Location: Sioux Falls, USA

Completion date: 2012

Artwork budget: $4,000

Project Team

Architect

Stacey McMahan

Koch, Hazard Architects

Artist

John Peters

Overview

Koch, Hazard Architects designed a new Sioux Falls Environmental Offices building with an emphasis on Green concepts including geothermal heating, efficient lighting, unusual use of standard materials, and recycled materials. Built next to the House Hold Hazardous Waste Facility, the Environmental Offices and Education Center includes a Reuse Room where the public can pick up household and automotive chemicals and some electronics for free. The Interior plans included specific locations for two specially designed light fixtures that were energy efficient and primarily made out of recycled, reused or recyclable materials.

Goals

The design of this building provided for two sites where unique but functional lighting was necessary, each with its own specific requirements for illumination and energy use. The sites were also designed to allow for a creative solution to the lighting. The intention was to have light fixtures designed to be a creatively expressive contrast to interior and be made out of recycled, reused or recyclable materials.
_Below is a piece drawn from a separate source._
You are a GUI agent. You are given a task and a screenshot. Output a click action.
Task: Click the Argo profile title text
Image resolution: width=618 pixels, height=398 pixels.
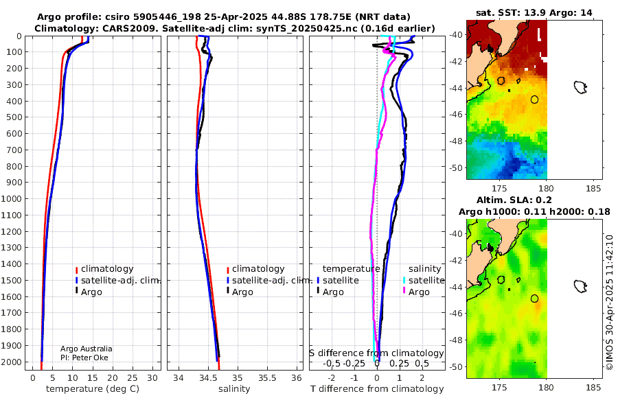(x=223, y=17)
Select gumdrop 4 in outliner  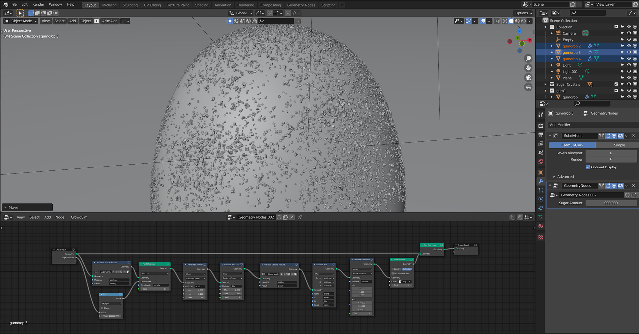pos(571,59)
The lights would also become a showcase to the public of how recycled materials could be useful.

Process

Artist John Peters discussed several ideas with Architect Stacey McMahan about what kind of materials and possible forms that could be explored. Then Peters made a sample portion of one of the lights using cut up parts of plastic milk bottles and zip ties. The idea was presented to Architect Jeff Hazard and associates for approval. Stacey continued to give input into the design process of the “milk bottle” light while Peters constructed it. Interior Designer Glenda Schmit chose the red color of the ceiling to create an intense setting for the light. Stacey also gave some input to John while he designed and constructed the blue glass beverage bottle light. This light also incorporated broken glass, antique glass plates and reused copper wires.